'Mission accomplished': Belgium signs off its nuclear energy future

'Mission accomplished': Belgium signs off its nuclear energy future
Aerial drone picture shows the nuclear central of Tihange, along La Meuse river, Tuesday 23 April 2019, in Tihange. Credit: Belga / Eric Lalmand

After 19 months of negotiations between the Belgian State and the operator of Belgium's nuclear power stations, Prime Minister Alexander De Croo and Energy Minister Tinne Van der Straeten concluded negotiations with Engie-Electrabel on Wednesday.

The agreement passes into law proposals to extend the lifespan of Belgium's two youngest reactors, Doel 4 and Tihange 3, by ten years. The final discussions between the ministers and Engie-Electrabel CEO Thierry Saegeman started on Tuesday evening and continued into the night. It involves eight contracts, three laws and a royal decree, comprising over 1,000 pages in total.

The contracts will now be sent to the European Commission, while the legal texts will be reviewed by the Council of State before being forwarded to the parliament.

Addressing media on Wednesday morning, De Croo expressed his satisfaction with the landmark decision, saying it marks a major step by the Vivaldi coalition taken in the face of consecutive crises: the pandemic, the Ukraine conflict, and surging energy prices.

Tweet translation: Belgium remains a nuclear nation. The agreement signed with the Engie Group to prolong Doel 4 and Tihange 3 will safeguard affordable energy for our homes and SMEs, as well as reduce CO2 emissions.

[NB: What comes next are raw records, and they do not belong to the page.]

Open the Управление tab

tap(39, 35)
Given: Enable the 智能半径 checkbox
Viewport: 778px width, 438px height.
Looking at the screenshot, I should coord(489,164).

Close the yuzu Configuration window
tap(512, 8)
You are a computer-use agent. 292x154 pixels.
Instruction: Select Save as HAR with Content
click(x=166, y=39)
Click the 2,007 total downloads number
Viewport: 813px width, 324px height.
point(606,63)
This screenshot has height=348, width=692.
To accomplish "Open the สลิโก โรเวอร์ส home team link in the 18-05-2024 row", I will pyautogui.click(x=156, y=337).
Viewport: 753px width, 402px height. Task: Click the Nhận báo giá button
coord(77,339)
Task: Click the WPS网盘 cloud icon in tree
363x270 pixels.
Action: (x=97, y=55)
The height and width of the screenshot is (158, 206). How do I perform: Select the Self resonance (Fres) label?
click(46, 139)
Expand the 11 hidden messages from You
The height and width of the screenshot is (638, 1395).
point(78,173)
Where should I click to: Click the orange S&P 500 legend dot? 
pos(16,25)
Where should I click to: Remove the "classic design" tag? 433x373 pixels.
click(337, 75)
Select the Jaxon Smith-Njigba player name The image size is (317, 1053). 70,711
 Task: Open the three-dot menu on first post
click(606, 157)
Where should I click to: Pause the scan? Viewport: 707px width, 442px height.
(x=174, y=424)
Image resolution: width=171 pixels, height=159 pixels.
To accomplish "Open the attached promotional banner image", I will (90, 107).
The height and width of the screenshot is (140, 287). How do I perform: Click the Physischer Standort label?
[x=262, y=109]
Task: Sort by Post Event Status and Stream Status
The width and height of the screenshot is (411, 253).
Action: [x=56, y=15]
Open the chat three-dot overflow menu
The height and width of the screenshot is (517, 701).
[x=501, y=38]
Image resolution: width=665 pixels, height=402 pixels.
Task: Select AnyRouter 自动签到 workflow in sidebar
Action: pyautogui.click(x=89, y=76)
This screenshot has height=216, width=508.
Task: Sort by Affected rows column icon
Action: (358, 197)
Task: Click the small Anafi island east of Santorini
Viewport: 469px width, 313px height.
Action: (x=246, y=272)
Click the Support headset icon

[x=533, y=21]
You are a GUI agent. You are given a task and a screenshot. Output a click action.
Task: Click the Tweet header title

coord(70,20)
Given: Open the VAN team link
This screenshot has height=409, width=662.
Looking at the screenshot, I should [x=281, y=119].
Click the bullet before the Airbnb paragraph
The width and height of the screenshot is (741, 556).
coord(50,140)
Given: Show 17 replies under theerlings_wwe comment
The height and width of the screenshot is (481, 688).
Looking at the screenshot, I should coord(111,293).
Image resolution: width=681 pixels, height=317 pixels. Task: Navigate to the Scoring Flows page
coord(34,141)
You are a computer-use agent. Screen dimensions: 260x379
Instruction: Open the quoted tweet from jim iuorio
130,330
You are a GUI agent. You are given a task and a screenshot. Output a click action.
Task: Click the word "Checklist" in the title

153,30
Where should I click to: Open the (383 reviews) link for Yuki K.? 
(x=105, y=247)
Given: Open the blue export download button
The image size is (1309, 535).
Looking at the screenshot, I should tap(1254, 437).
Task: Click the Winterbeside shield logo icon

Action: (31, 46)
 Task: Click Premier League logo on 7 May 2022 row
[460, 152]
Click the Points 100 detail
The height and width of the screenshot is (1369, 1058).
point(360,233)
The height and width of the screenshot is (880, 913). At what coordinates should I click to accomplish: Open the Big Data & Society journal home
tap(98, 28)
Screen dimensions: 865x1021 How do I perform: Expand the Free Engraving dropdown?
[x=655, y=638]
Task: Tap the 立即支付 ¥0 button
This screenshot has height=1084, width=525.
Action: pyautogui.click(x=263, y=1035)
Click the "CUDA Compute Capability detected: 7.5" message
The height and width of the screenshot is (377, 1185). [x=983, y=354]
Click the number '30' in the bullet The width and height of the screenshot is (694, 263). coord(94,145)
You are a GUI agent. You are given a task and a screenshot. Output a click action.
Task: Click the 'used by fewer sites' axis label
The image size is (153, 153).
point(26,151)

Alongside nuclear, the government has also validated criteria for a tender extension for onshore wind energy production capacity in the North Sea, which Van der Straeten says will be tripled. "For too long, there has been no energy policy in this country. That has now fundamentally changed. This government is taking control of energy, both now and for the decades ahead," she stressed.

“This agreement allows our country to remain a nuclear nation and anchor nuclear knowledge in our country,” De Croo noted.

Other MPs also celebrated the agreement, which has not always received political support across the board. Deputy Prime Minister David Clarnival (MR), hailed the milestone as "Mission accomplished". He added by expressing hopes for Belgium to become a pioneer in small modular reactors – a new technology into which the government has invested €100 million.